I never knew where I’d end up career-wise. And then I landed at the school and it changed me. I never thought I’d be in education, let alone tertiary education, and life threw a curveball; 11 years later and I still love it.

Previous relationships weren’t exactly the best. We fought, we swung at each disaster that life would pitch at us and still end up without any runs. No score: a game full of innings and more innings.

And then I met Noel and I never feel judged. We rarely fight. Disagree, yes. Fight, no. We joke, we laugh, even at the dumb jokes we both make. We like the same things, mostly (no smart comments about Madonna and Buffy!!!) And I feel comfortable with him and we’ve proven, as a team, we can beat each disaster pitched at us, smacking doubles and triples and home-runs. What a score we make together!

These are curveballs, the unexpected, the unwanted but thrown pitches that advance the game. Sometimes we strike out and sometimes we score, but sometimes it’s the way we look at the game.
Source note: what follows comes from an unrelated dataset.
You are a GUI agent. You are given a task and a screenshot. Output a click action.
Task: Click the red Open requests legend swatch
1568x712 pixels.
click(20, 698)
And you know what? I love the game. I love life and all it’s quirks and turns and high balls and low balls and everything in-between. If it isn’t interesting, what’s the point of the game of life?

Bring on the curveballs.

Yeah But No But Yeah But…

Watching Little Britain, I sometimes think that the sketches could be slightly modified for our school. Some good examples:

We get a student on the phone. She doesn’t want to do the entire beauty therapy course, just oh, waxing and maybe playing with eyebrows. (Ok, imagine going to a doctor who says, “Sorry, didn’t cover that in medical school, I only know about the respiratory system.”) I feel like I want to be like Carol and say:

“Computer says no.”

Some students want all their i’s dotted and their t’s crossed, and they ask 12 times just to make sure. Great, but the answer doesn’t change from the first time you asked me in this conversation… and this is where we feel like answering like the Scottish inn keeper:

“If ye ask me on a Monday, I’d say Yeeeees. If ye aske me on a Tuesday, I’d say Yeeeeees. If you ask me on a Wednesday, I’d say Yeeeees…”

And then there are those, what we like to call, “special needs students”. The ones who just stand out to us for all the wrong reasons. I’m like Linda then.

(On phone to Noel). “Noel, it’s Scott. I’ve got a student here in my office… how can I describe her? It’s Lucy. You know Lucy? Pretty brown hair. She’s beautiful… in the middle of it. Looks like she knows where to get a good feed. That’s right! Stutters like a skipping record needle. It’s a-bee-a-bee-a-bee-a-bee Petunia Pig!!!”

Then there is that one student each year that gains a LOT of weight. I mean, a lot. So bad that you hear a warning klaxon when you get near her because her uniform buttons are about the pop. This is where Fat Fighters comes in:

“Because YOU FAT! Fatty fatty boom boom! You just LOVE the cake!”

Of course, most of our students are okay. I shouldn’t give them such a bad rap, but it’s just those special one or two that make our lives at school… interesting. Take the student who doesn’t do her homework (and it’s everyone else’s fault she’s failing except hers). At the end of our tether, and we’re trying to find out where the student’s homework is, it’s like speaking to Vicki Pollard:

“Yeah but no but yeah but no but yeah, what happened was this whole phing like Brandi Twinings, right? She like totally fobbed me off or sumthin coz she so wanted to go out with Kevin Bradford but he’s hooked up with Trish or sumthin coz they met at Eastgate McDonalds and shared a shake and she TOTALLY got like herpes or summit and they quarantined the whole mall until OSH gave them the all clear and Trish and Kevin and them were all pukin and spewin and it was well graphic and random coz Brandi put a whole bottle of Mylanta in the shake machine.”

So with starting another school year on Monday — my 11th with the school — it should be interesting to see what other things come up in 2007!